[Collected data]
■ ■ ■ ■
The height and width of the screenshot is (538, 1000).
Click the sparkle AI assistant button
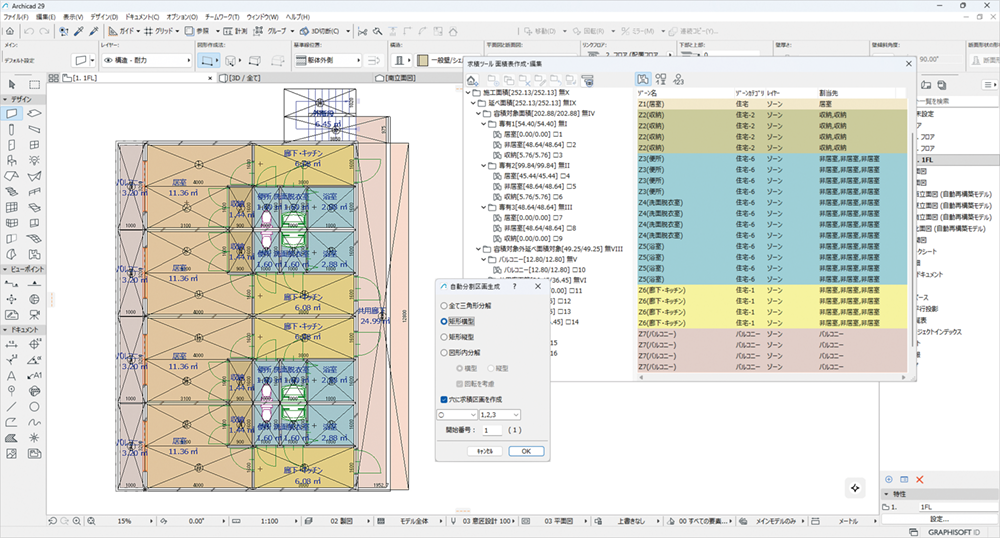[855, 487]
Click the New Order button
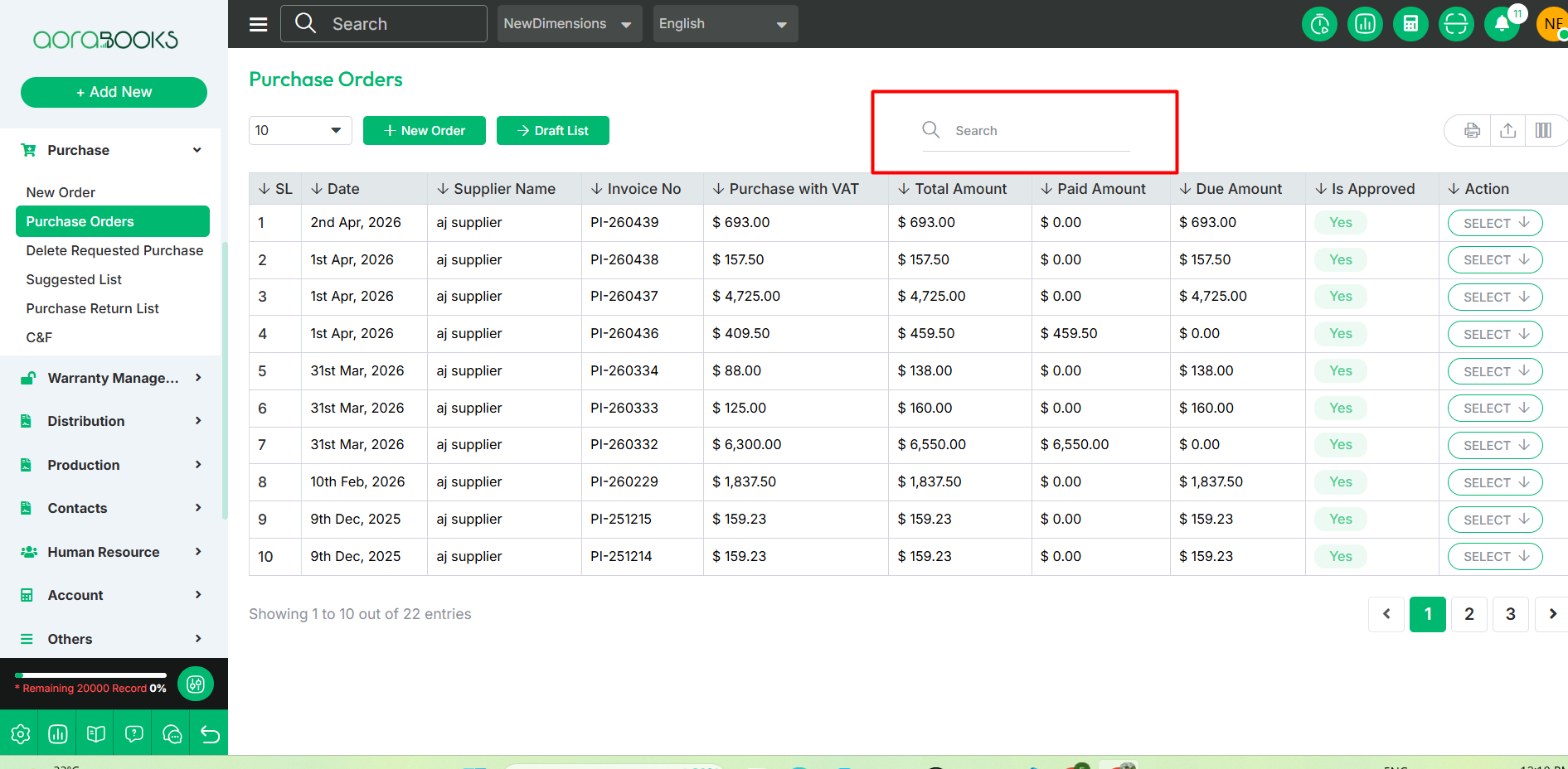Viewport: 1568px width, 769px height. click(425, 130)
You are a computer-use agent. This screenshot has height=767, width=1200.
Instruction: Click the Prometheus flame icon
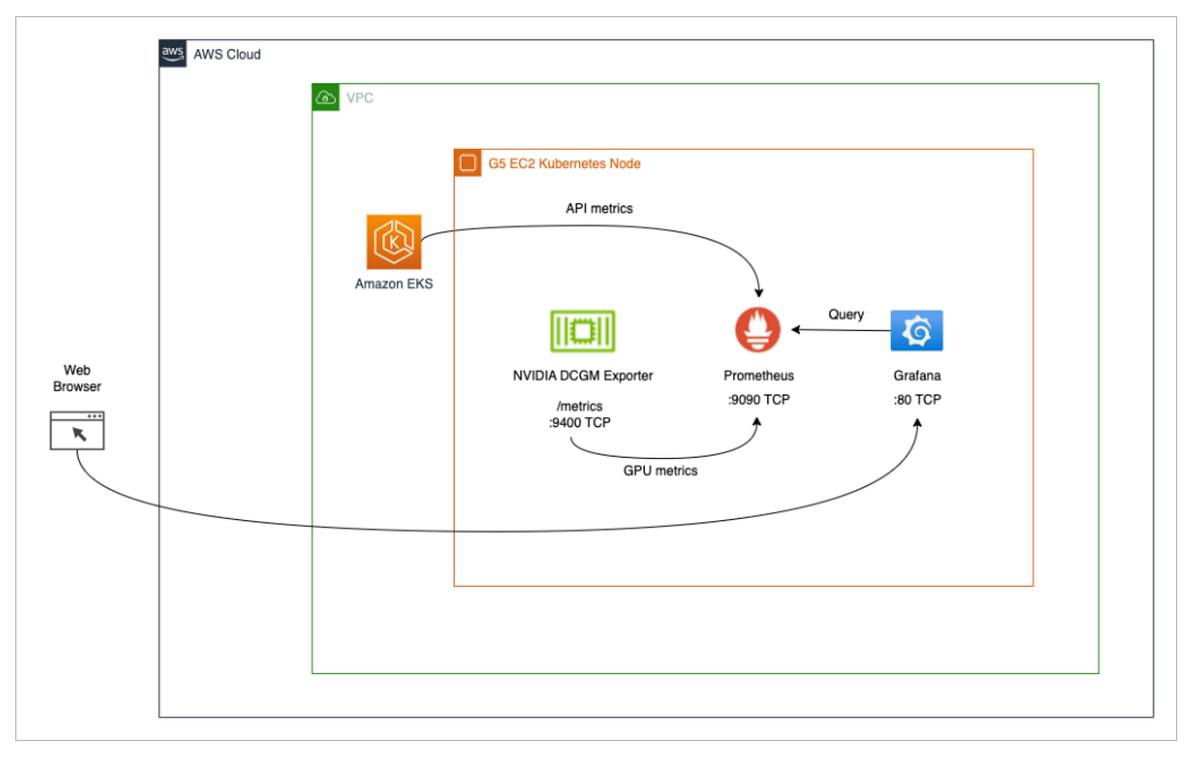758,328
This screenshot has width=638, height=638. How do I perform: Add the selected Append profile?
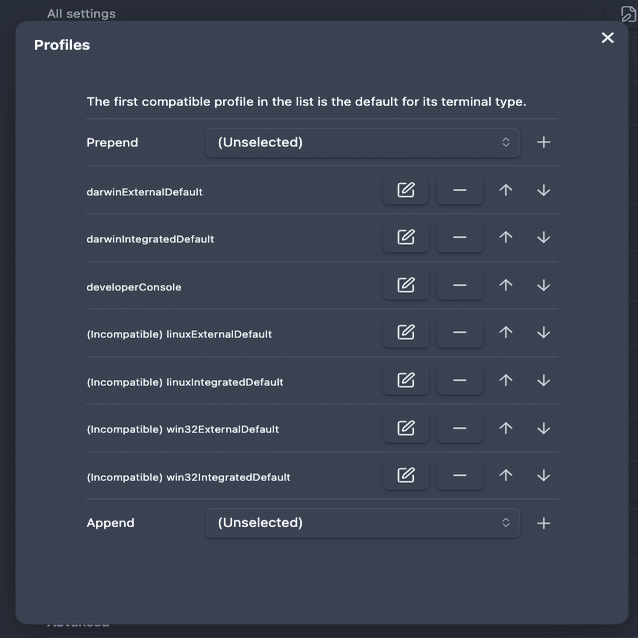(543, 522)
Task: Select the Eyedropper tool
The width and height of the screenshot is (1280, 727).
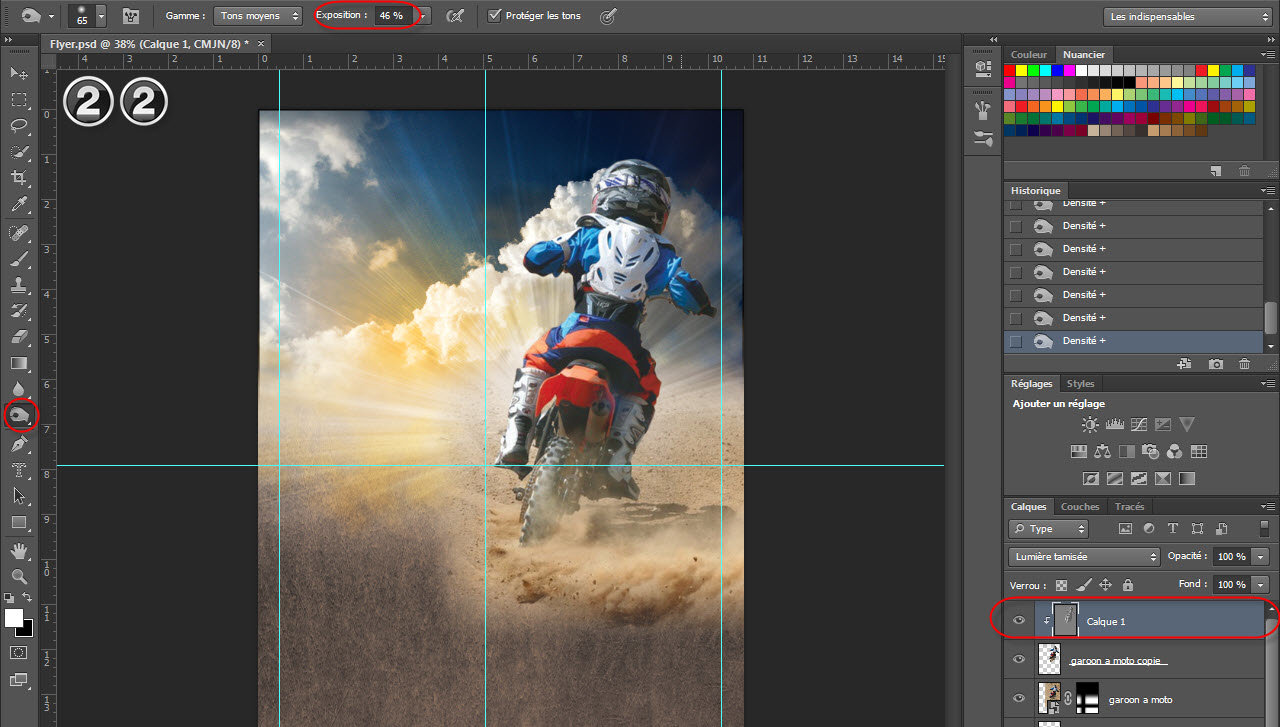Action: click(19, 205)
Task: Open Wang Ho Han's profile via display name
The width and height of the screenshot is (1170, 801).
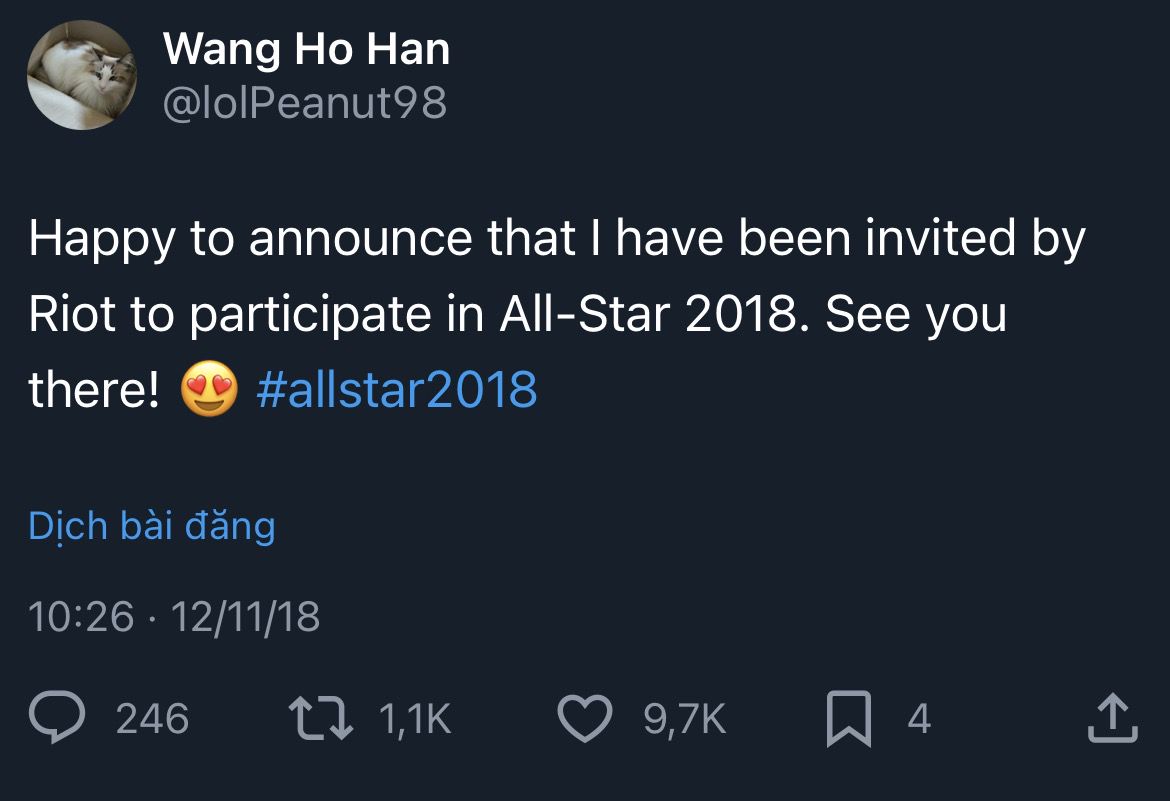Action: [307, 49]
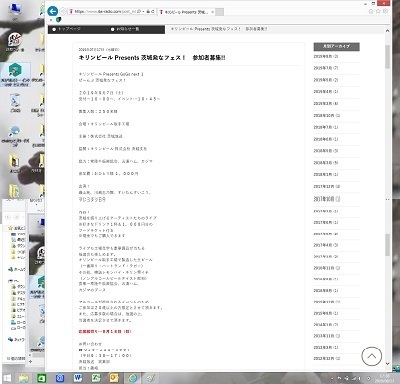This screenshot has height=384, width=400.
Task: Open File Explorer from the taskbar
Action: pos(24,378)
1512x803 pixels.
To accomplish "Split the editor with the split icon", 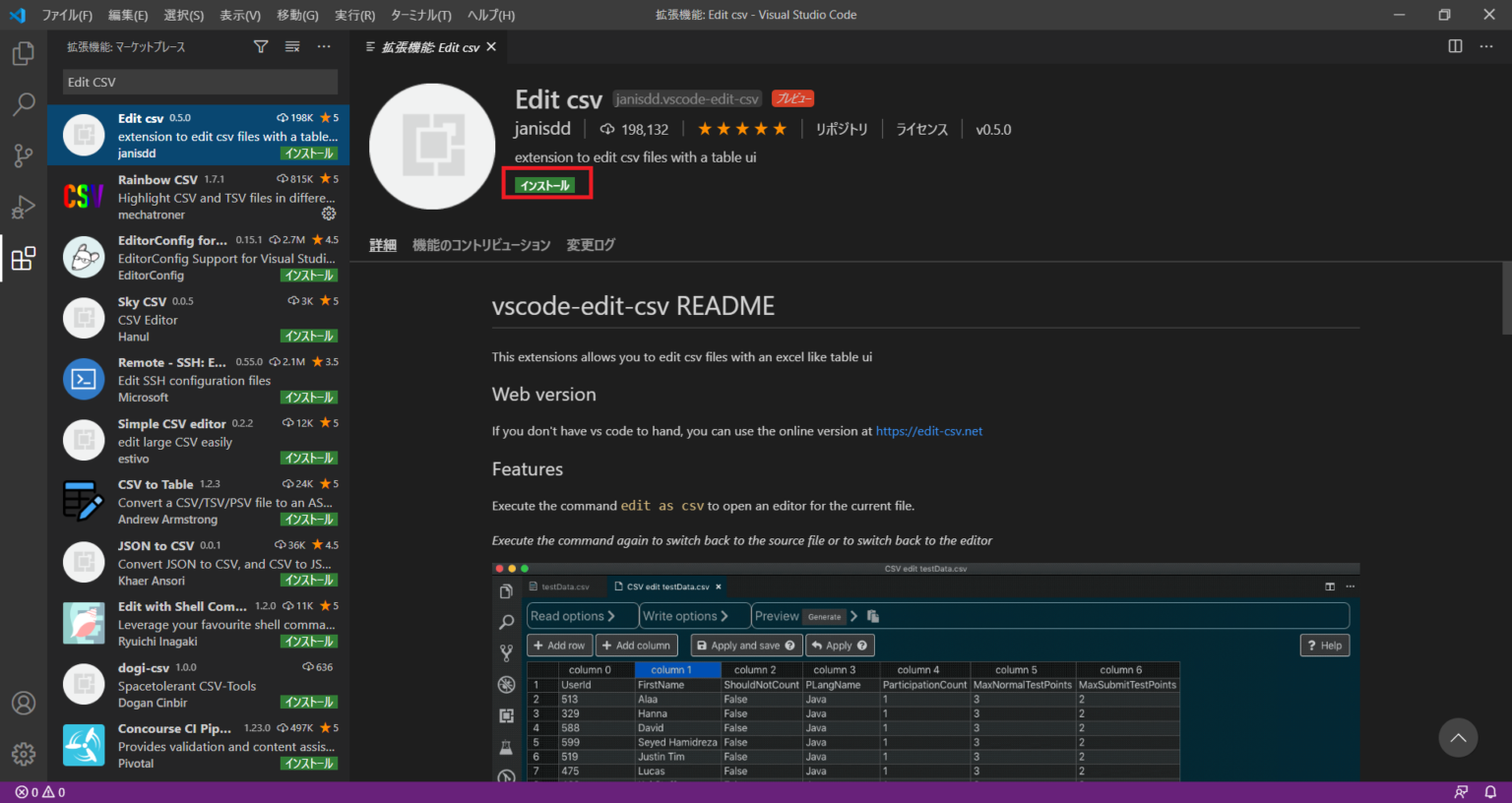I will pyautogui.click(x=1454, y=46).
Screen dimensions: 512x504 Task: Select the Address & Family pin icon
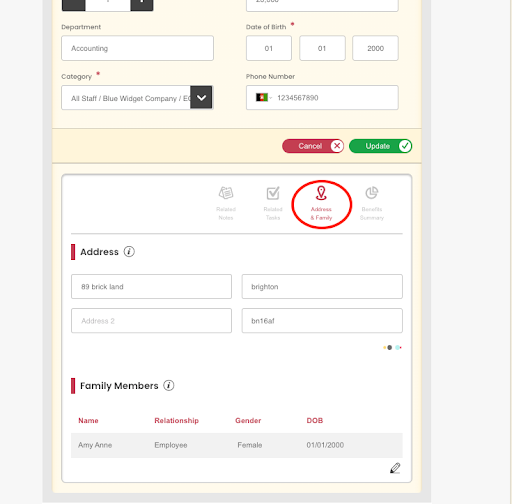[x=321, y=193]
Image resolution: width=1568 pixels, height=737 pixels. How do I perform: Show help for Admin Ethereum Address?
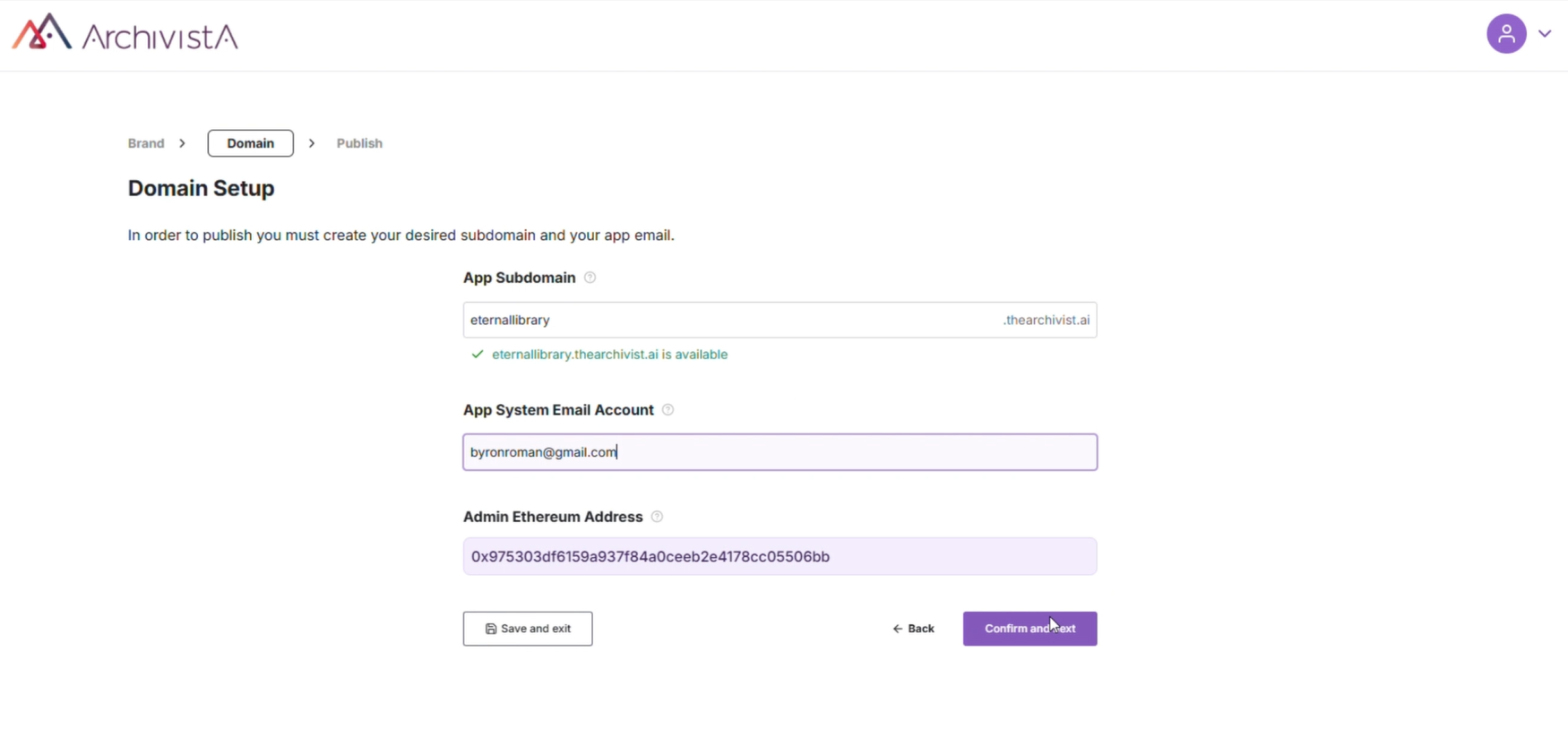coord(657,517)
■ ■ ■ ■
**WHAT YOU ARE ASKED TO DO:** Using the data above, set down each line from the line with "You are a computer-use" to the line with "1512x803 pixels." exactly, both ends included, and leave the pictures behind. Nothing else belongs.

**SOLVED PROBLEM:**
You are a computer-use agent. This screenshot has height=767, width=1200.
Instruction: Click the Prometheus flame icon
758,328
This screenshot has width=638, height=638. How do I perform: Add the selected Append profile?
(543, 522)
Task: Select the Eyedropper tool
The width and height of the screenshot is (1280, 727).
Action: click(19, 205)
Task: Open Wang Ho Han's profile via display name
The width and height of the screenshot is (1170, 801).
Action: [307, 49]
This screenshot has height=384, width=400.
Task: Open File Explorer from the taskbar
Action: pos(24,378)
1512x803 pixels.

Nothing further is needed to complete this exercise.